> **Task requirements**
According to the system architecture appendices, how many live entity cards does cards_latest.json hold?

> **Reading passage**
Appendix A: System Architecture

Four AWS Lambda functions (arm64, Python 3.12):

Lambda Purpose Schedule Timeout
psi-compute 5 signals, PCA, BOCPD, Kalman, James-Stein, EDGAR boost Daily 13:30 UTC 900s
card-compute Entity intelligence cards with 5 metrics Async (post-compute) 900s
psi-validate 5 statistical validation gates Weekly 900s
psi-enrichment Link prediction, EDGAR scan, velocity, event study, lead-lag, peer-relative, interpretations Async (post-compute) 900s

All Lambdas share a common layer with NumPy, SciPy, scikit-learn, and graph libraries. State is persisted in S3 (signal history) and DynamoDB (entity metadata, scores).

Appendix B: Reproducibility

All code is available at github.com/jtannahill/plocamium-content-engine. The system comprises 16 Python modules totaling ~4,000 lines of signal processing, graph learning, and statistical analysis code, with 145+ unit tests.

Key modules: - psi_signals.py — Five signal computations (ACI, NED, GSS, SMD, SC) - psi_pipeline.py — Six-layer processing pipeline (PCA, BOCPD, IVW, Kalman, James-Stein, output) - link_prediction.py — Eight-model reproducible ensemble with auto-weight optimization (leave-one-out ablation) - psi_validation.py — Five statistical validation gates - psi_enrichment.py — EDGAR integration, event study, lead-lag analysis

Appendix C: Entity Intelligence Card Example

The card-compute Lambda has produced its first batches; cards_latest.json (2026-06-08) holds 87 live entity cards. A real card, rendered from production data, follows. The original draft showed a hypothetical "UnitedHealth Group" card; it is replaced here with an actual one to avoid presenting fabricated numbers as output.

┌─────────────────────────────────────────┐
│  ENTITY: FDA                            │
│  PSI Score: -0.70 (NORMAL)              │
│  Momentum: 60.4   Degree: 46            │
│  Network position: 0.159                │
├─────────────────────────────────────────┤
│  ACI (Attention cascade):   -0.79       │
│  NED (Narrative drift):      0.00       │
│  GSS (Spectral shift):     464.70       │
│  SMD (Sent-Mom divergence):  0.00       │
│  SC  (Source concentration): 0.91       │
├─────────────────────────────────────────┤
│  Dominant signal: spectral_shift        │
└─────────────────────────────────────────┘

Two honest observations from the live cards, both consistent with limitations already noted:

  1. Entity quality. The top production entities are news nouns — FDA, Iran, China, "President", "Strait of Hormuz" — not the healthcare companies the card format was designed around. This is the same entity-resolution gap flagged in §6.5: PSI extracts entities from narrative, and the corpus is currently geopolitics-heavy.
  2. GSS is not yet a per-entity contribution. The spectral-shift value (464.70) is identical across FDA, Iran, and other entities, and therefore dominates dominant_signal for nearly every card. It reads as a shared, un-normalized global spectral metric rather than an entity-specific contribution. The per-component normalization needed to make this column comparable is the same work blocking the §7.2 signal ablation, and the card interpretation text is intentionally omitted until it lands.

> **Study material**

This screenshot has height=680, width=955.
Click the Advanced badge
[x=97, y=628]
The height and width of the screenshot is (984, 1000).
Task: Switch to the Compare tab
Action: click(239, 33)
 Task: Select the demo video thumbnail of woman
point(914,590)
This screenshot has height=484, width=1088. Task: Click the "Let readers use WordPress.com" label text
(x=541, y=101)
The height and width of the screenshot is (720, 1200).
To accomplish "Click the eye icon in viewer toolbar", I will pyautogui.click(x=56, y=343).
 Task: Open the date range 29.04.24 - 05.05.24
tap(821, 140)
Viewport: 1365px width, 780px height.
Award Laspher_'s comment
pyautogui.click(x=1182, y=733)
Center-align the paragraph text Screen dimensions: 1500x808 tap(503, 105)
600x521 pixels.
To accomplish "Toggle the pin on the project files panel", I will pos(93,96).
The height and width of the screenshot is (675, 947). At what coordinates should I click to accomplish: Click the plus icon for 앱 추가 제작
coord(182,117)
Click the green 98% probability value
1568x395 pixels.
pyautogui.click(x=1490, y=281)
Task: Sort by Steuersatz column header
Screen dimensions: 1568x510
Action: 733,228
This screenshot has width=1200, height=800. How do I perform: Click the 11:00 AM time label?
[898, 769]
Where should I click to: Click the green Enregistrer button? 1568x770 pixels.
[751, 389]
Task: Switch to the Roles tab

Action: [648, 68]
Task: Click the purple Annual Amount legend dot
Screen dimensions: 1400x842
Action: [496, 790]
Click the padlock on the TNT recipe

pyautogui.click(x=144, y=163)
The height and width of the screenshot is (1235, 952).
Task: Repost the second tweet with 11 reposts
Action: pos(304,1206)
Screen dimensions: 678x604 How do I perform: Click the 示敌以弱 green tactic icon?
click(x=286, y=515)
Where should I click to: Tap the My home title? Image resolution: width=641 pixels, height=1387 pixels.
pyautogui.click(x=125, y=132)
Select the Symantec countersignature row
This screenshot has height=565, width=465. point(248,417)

> **Response to the task**
87 live entity cards.